In boxing, a check hook is employed to prevent aggressive boxers from lunging in. There are two parts to the check hook. The first part consists of a regular hook. The second, trickier part involves the footwork. As the opponent lunges in, the boxer should throw the hook and pivot on his lead foot and swing his back foot 90 degrees around (turn the corner). If executed correctly, the aggressive boxer will lunge in and sail harmlessly past his opponent like a bull missing a matador. This is rarely seen in professional boxing as it requires a great disparity in skill level to execute.

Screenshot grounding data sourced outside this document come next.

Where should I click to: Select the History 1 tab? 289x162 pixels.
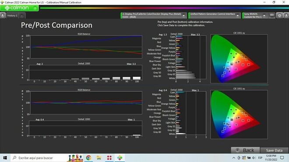pyautogui.click(x=12, y=16)
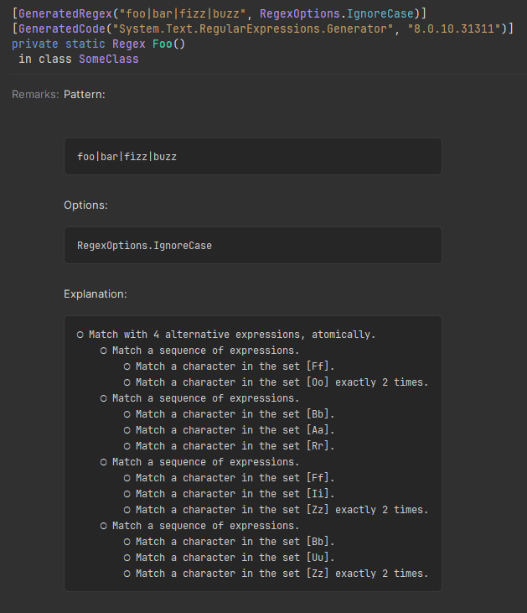This screenshot has width=527, height=613.
Task: Click the RegexOptions type in attribute
Action: pyautogui.click(x=300, y=13)
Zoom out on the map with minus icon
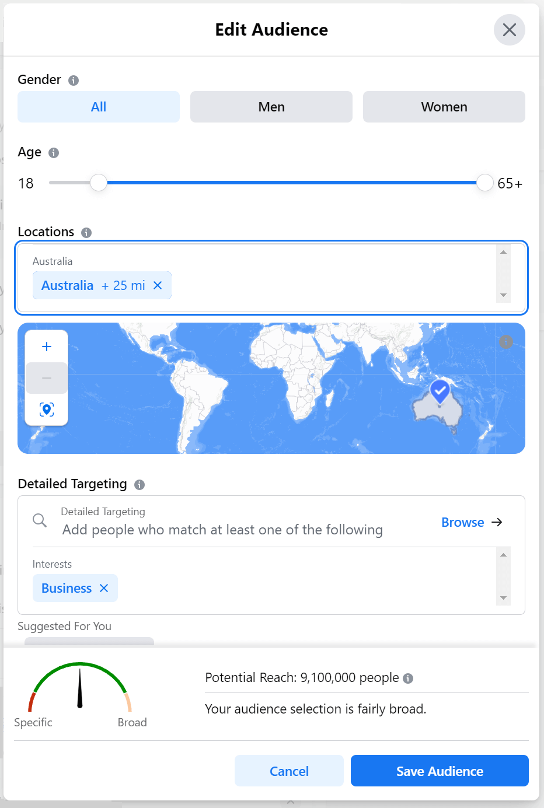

Floyd Mayweather Jr. demonstrated a picture-perfect example of this punch against Ricky Hatton in their 2007 encounter. Ricky Hatton was caught with the check hook as he was lunging in; Hatton continued forward as he was knocked off balance and proceeded to ram his head into the ring post as Floyd Mayweather stepped out of harm's way. When interviewed, Mayweather stated that he was taught the check hook in the Michigan amateurs.

External links
  Antenne WKA-France – Lexique des boxes pieds-poings (Rubrique "Formations", onglet "Ceinture noire")
  Lexique de Netboxe.com 
  Fiches pratiques de Netboxe.com 
  BoxRec Boxing Encyclopaedia

Movies
 Floyd Mayweather Vs Ricky Hatton Final Round TKO

Boxing terminology
Kickboxing terminology
Punches (combat)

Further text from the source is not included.